(Extracted records)
*** Block opens ***
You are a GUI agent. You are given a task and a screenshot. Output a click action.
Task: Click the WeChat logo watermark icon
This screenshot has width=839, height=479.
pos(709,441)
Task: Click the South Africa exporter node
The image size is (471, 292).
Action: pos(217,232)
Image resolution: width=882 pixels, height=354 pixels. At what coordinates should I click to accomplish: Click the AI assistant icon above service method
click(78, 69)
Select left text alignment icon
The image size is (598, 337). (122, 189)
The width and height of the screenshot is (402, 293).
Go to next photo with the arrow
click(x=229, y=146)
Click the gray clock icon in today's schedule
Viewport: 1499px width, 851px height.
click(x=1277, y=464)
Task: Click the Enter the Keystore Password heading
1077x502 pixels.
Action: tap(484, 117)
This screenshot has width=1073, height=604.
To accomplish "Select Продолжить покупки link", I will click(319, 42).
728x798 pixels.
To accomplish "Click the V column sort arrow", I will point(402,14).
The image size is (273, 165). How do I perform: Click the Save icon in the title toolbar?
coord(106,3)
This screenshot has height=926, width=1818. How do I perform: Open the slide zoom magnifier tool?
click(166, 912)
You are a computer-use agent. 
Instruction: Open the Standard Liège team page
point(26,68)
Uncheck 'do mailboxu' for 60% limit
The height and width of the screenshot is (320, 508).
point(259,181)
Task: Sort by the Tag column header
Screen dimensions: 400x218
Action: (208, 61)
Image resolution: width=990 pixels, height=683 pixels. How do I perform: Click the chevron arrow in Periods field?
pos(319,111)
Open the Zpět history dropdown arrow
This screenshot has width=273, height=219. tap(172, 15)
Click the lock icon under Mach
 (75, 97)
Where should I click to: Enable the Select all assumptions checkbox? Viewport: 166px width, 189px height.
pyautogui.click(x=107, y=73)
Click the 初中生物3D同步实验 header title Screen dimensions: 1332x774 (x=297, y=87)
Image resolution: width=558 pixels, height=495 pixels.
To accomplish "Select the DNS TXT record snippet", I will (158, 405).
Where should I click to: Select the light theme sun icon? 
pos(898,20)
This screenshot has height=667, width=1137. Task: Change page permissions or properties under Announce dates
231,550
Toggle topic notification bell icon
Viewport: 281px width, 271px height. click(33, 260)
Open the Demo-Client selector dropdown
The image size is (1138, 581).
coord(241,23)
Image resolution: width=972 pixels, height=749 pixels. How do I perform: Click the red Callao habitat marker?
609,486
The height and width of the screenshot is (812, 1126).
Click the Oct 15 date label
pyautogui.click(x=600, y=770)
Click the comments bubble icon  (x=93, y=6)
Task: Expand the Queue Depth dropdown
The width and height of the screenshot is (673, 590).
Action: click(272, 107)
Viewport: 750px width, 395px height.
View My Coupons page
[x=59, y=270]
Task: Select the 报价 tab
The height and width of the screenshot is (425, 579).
*** Block closes ***
YOUR INSTRUCTIONS -> Copy the entries above exactly, so that each line matches the original.

ANSWER ->
You are a GUI agent. You are given a task and a screenshot. Output a click action.
Task: Click the WeChat logo watermark icon
This screenshot has width=839, height=479.
pos(709,441)
Task: Click the South Africa exporter node
The image size is (471, 292).
Action: pos(217,232)
Image resolution: width=882 pixels, height=354 pixels. At what coordinates should I click to accomplish: Click the AI assistant icon above service method
click(78, 69)
Select left text alignment icon
The image size is (598, 337). (122, 189)
The width and height of the screenshot is (402, 293).
Go to next photo with the arrow
click(x=229, y=146)
Click the gray clock icon in today's schedule
Viewport: 1499px width, 851px height.
click(x=1277, y=464)
Task: Click the Enter the Keystore Password heading
1077x502 pixels.
Action: tap(484, 117)
This screenshot has width=1073, height=604.
To accomplish "Select Продолжить покупки link", I will click(319, 42).
728x798 pixels.
To accomplish "Click the V column sort arrow", I will point(402,14).
The image size is (273, 165). How do I perform: Click the Save icon in the title toolbar?
coord(106,3)
This screenshot has height=926, width=1818. How do I perform: Open the slide zoom magnifier tool?
click(166, 912)
You are a computer-use agent. 
Instruction: Open the Standard Liège team page
point(26,68)
Uncheck 'do mailboxu' for 60% limit
The height and width of the screenshot is (320, 508).
point(259,181)
Task: Sort by the Tag column header
Screen dimensions: 400x218
Action: (208, 61)
Image resolution: width=990 pixels, height=683 pixels. How do I perform: Click the chevron arrow in Periods field?
pos(319,111)
Open the Zpět history dropdown arrow
This screenshot has width=273, height=219. tap(172, 15)
Click the lock icon under Mach
 (75, 97)
Where should I click to: Enable the Select all assumptions checkbox? Viewport: 166px width, 189px height.
pyautogui.click(x=107, y=73)
Click the 初中生物3D同步实验 header title Screen dimensions: 1332x774 (x=297, y=87)
Image resolution: width=558 pixels, height=495 pixels.
To accomplish "Select the DNS TXT record snippet", I will (158, 405).
Where should I click to: Select the light theme sun icon? 
pos(898,20)
This screenshot has height=667, width=1137. Task: Change page permissions or properties under Announce dates
231,550
Toggle topic notification bell icon
Viewport: 281px width, 271px height. click(33, 260)
Open the Demo-Client selector dropdown
The image size is (1138, 581).
coord(241,23)
Image resolution: width=972 pixels, height=749 pixels. How do I perform: Click the red Callao habitat marker?
609,486
The height and width of the screenshot is (812, 1126).
Click the Oct 15 date label
pyautogui.click(x=600, y=770)
Click the comments bubble icon  (x=93, y=6)
Task: Expand the Queue Depth dropdown
The width and height of the screenshot is (673, 590).
Action: click(272, 107)
Viewport: 750px width, 395px height.
View My Coupons page
[x=59, y=270]
Task: Select the 报价 tab
The height and width of the screenshot is (425, 579).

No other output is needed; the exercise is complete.